But that could all change.

Growth in the country’s deer population means a plentiful supply, and a new drive to see wild venison as a sustainable and healthy option, and an alternative to intensely produced meat, is gaining ground. The recent spate of bird flu outbreaks may also see some consumers seeking turkey alternatives this Christmas.Already,a number of supermarket chains – most notably the German discounters Aldi and Lidl – are offering Irish wild venison steak and fresh venison roasting joints as part of their festive menus.

More restaurants, too, seem to be offering local venison this season, particularly in Munster.

Kerry chef Paul Treyvaud, based in Killarney, describes wild Irish venison as “a stunning piece of meat”.

He has served venison on his Christmas menu for more than two decades and will have it again this year at Treyvaud’s in Killarney. But he acknowledges a reluctance among Irish people to cook venison.

“people are afraid of it. It is not available in the local butchers and many of the local supermarkets,” he says.

Though, the chef believes that “more and more, Irish people should be cooking it.”

For people new to venison, his advice is simple – “You cook it exactly the same as steak.”

The backstrap or sirloin of venison is cooked exactly the same as beef sirloin – sealed in a red hot pan and served medium.

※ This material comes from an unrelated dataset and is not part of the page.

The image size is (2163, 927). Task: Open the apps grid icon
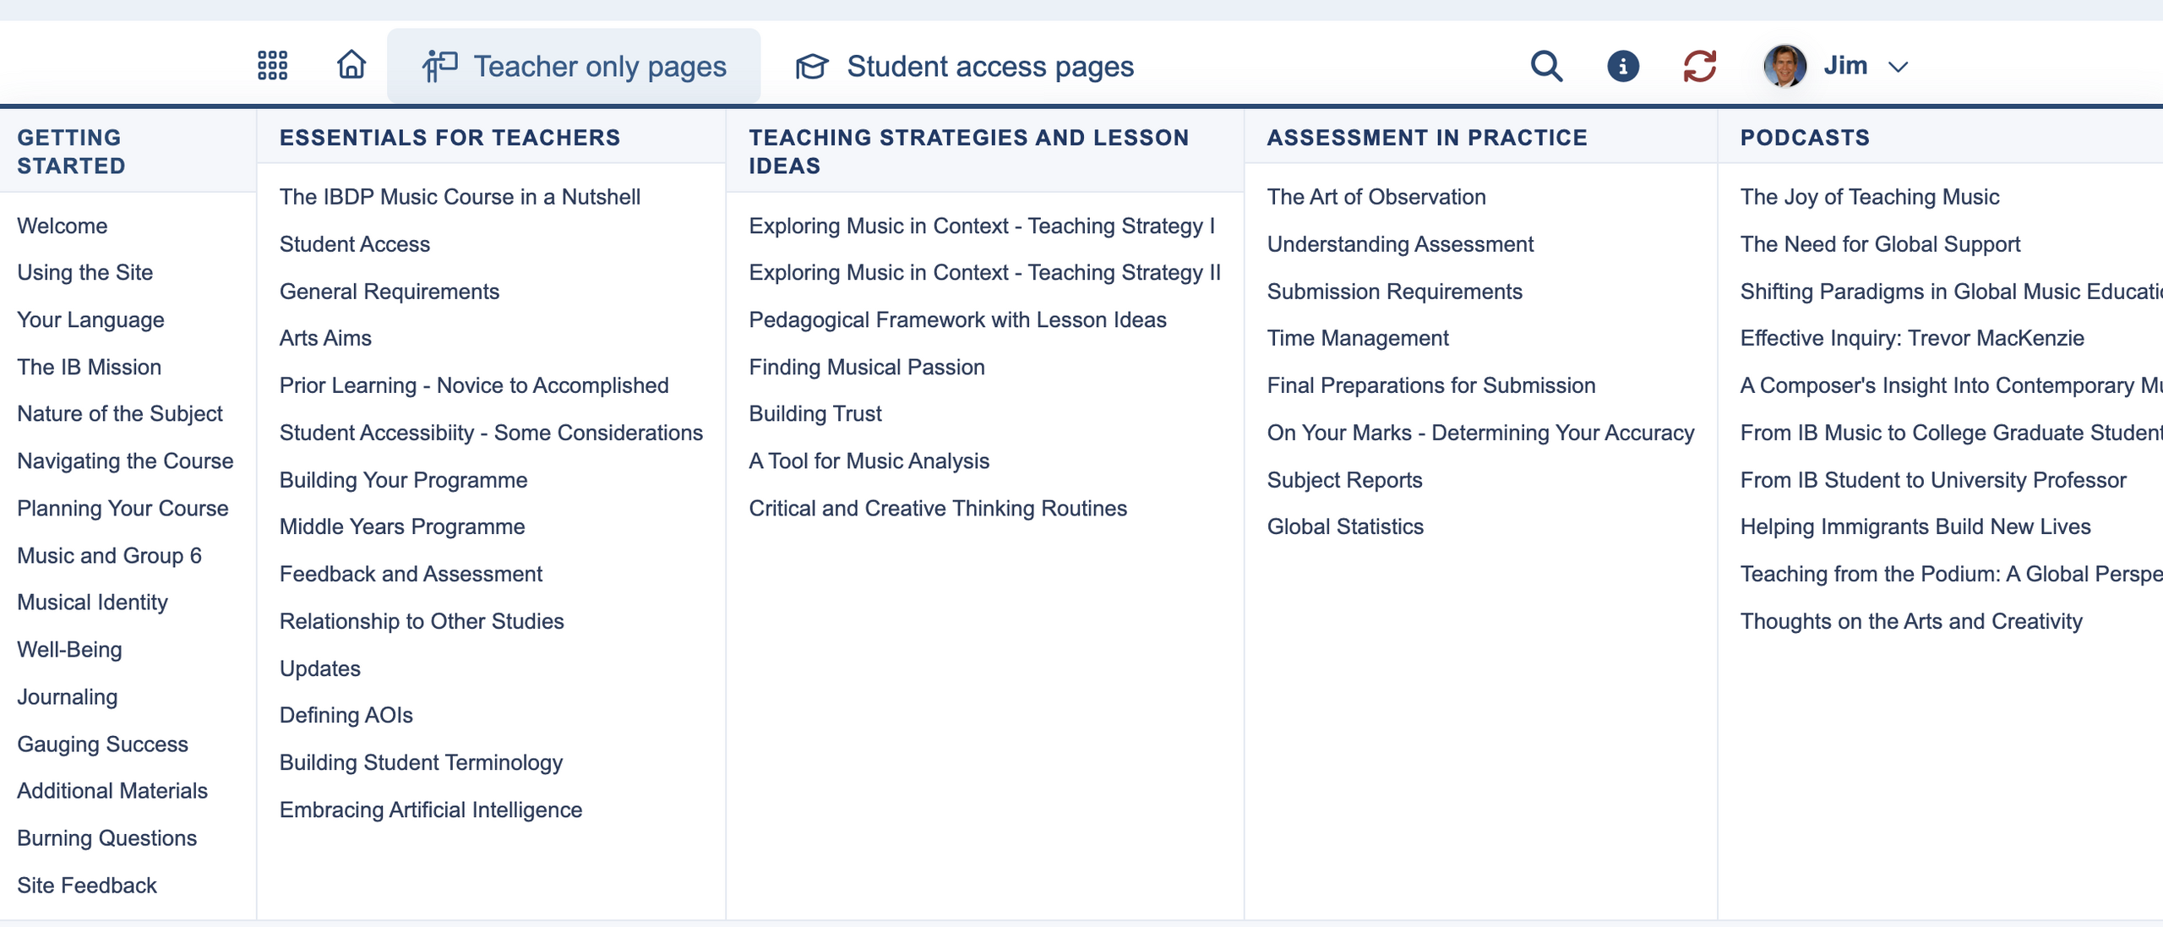[x=272, y=65]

The haunch is like the back leg of lamb. It does more work than the strap, he says, and is thus more muscley, but with a little bit of care it comes up beautifully too.

“It is incredibly tender meat,” said Paul. “The flavour of Irish venison is second to none.”

Treyvaud’s wild Irish venison is sourced through registered suppliers. And Paul stresses that when we speak of Irish venison it is indeed “the non-indigenous” deer – sika introduced in the 19th century and fallow brought in by the Normans,for hunting and eating – not the native Killarney Reds.

The irish Deer Society, established in 1968 and concerned with the welfare of wild deer, also believes venison is a sustainable and indeed ethical choice.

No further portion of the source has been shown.